Stored items from a collection
= = = = =
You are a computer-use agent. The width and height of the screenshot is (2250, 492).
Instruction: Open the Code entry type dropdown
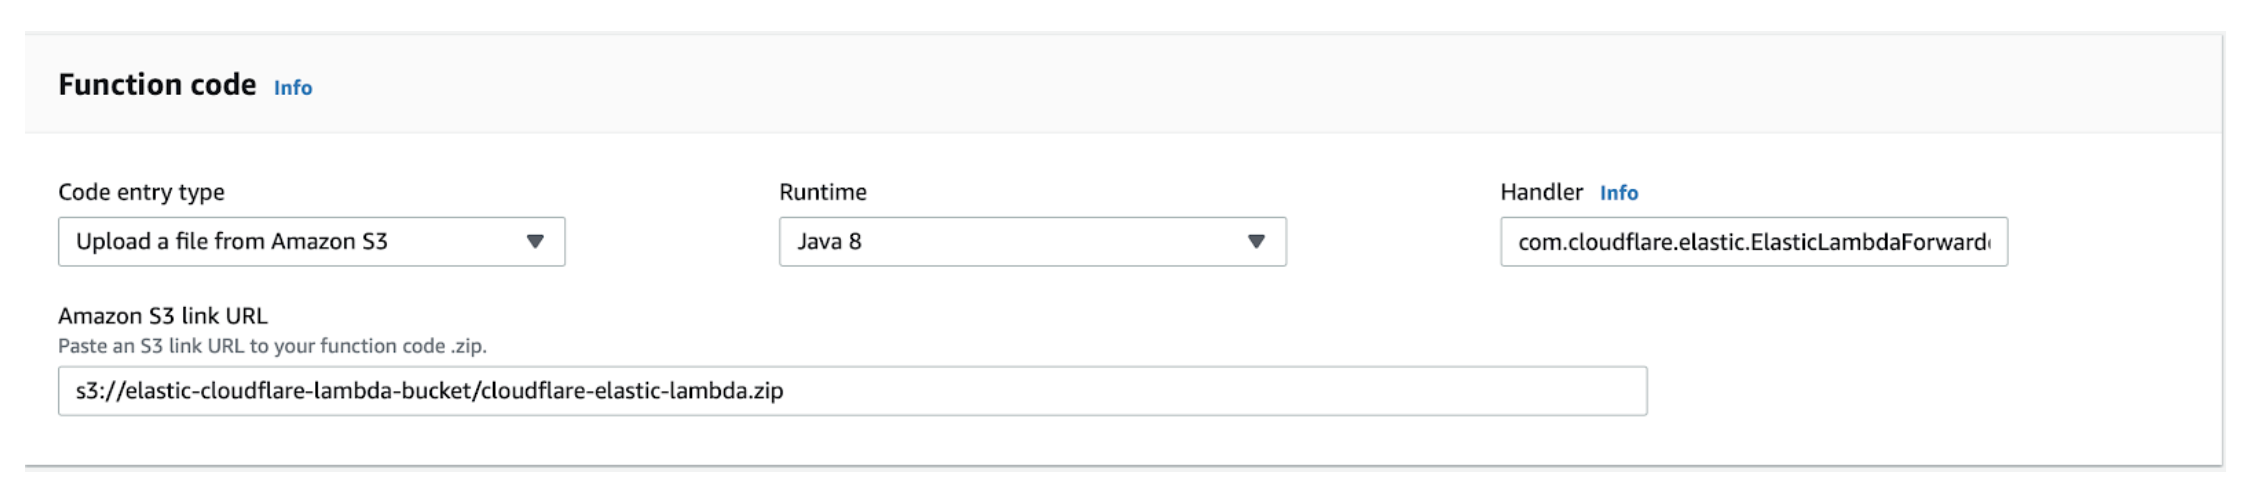pos(311,242)
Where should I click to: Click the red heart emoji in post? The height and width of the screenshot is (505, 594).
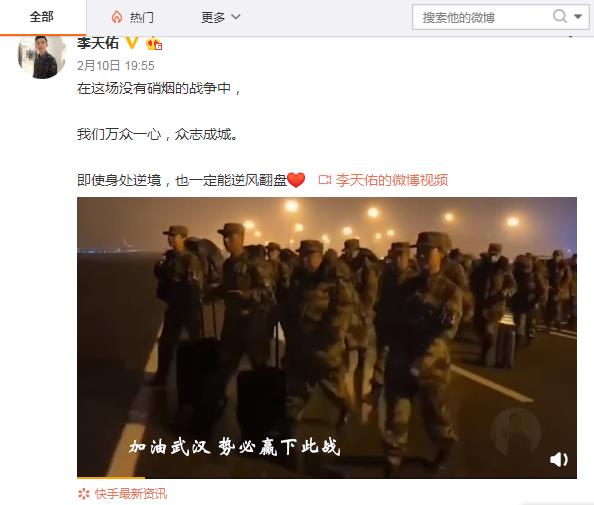(296, 180)
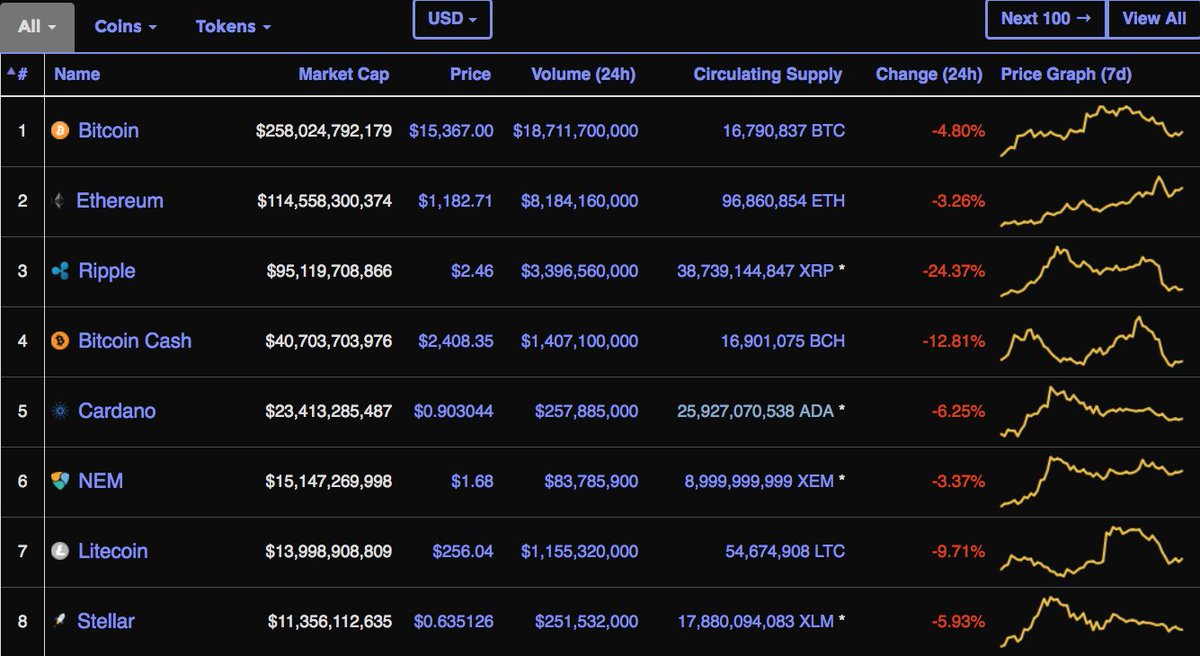
Task: Click the Bitcoin coin logo icon
Action: 59,130
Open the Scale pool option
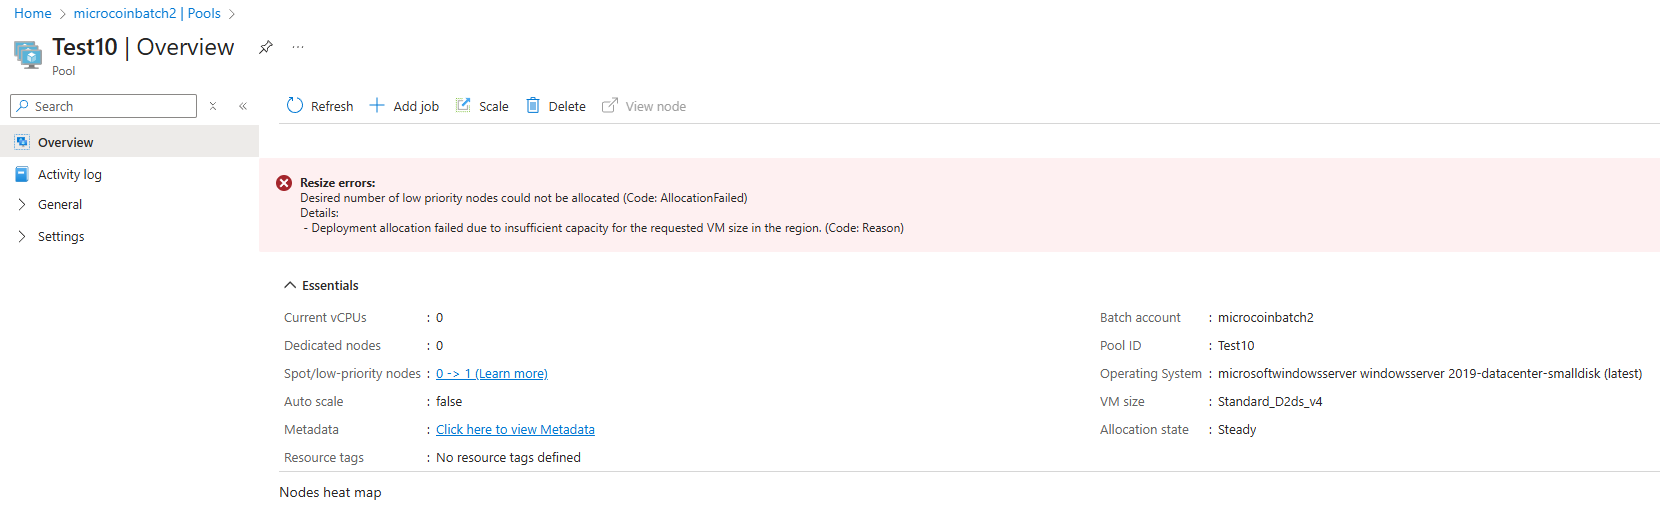This screenshot has height=505, width=1660. click(x=482, y=106)
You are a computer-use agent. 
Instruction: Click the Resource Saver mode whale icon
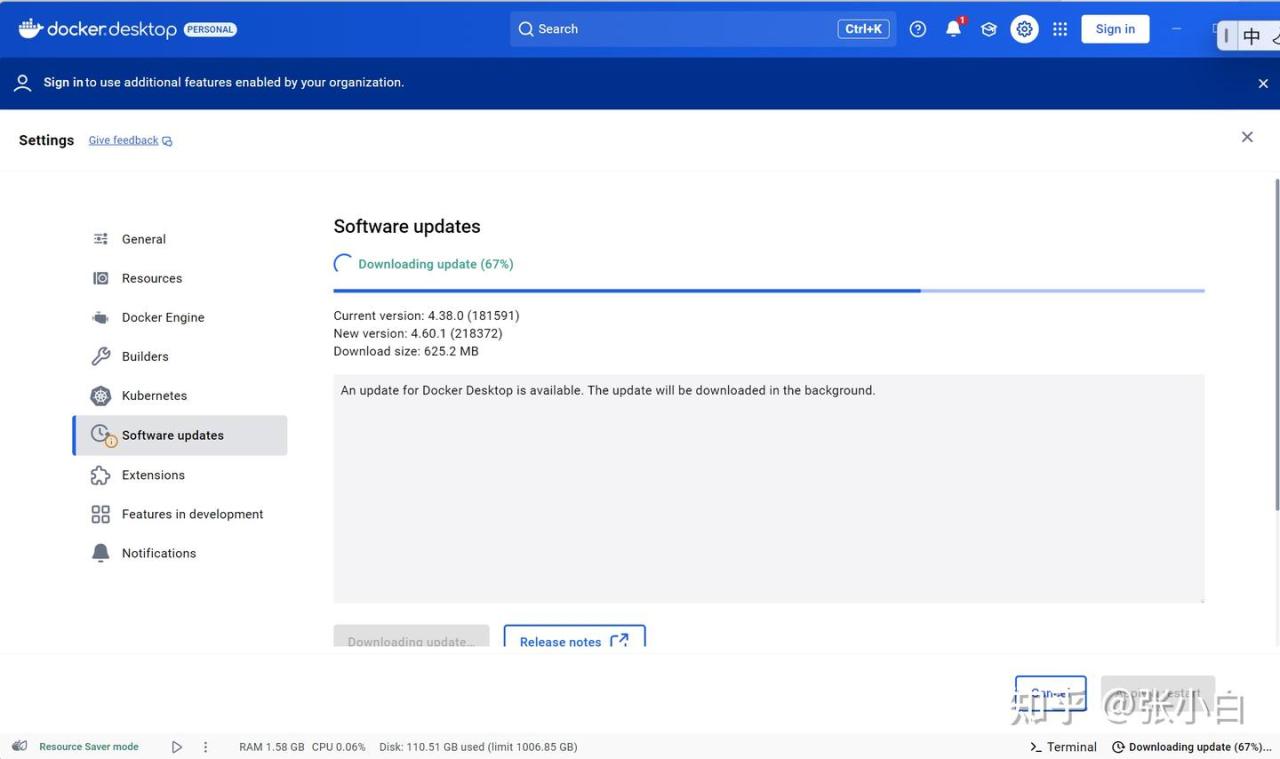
= = = = =
* [TASK DESCRIPTION] The result should be an exact retyped version of all the entries above, containing no pictures.

* [RESPONSE]
You are a computer-use agent. The width and height of the screenshot is (2250, 492).
Instruction: Open the Code entry type dropdown
pos(311,242)
Where should I click to: Click the red heart emoji in post? The height and width of the screenshot is (505, 594).
(296, 180)
Task: Click the Bitcoin coin logo icon
Action: 59,130
Open the Scale pool option
This screenshot has height=505, width=1660. click(x=482, y=106)
You are a computer-use agent. 
Instruction: Click the Resource Saver mode whale icon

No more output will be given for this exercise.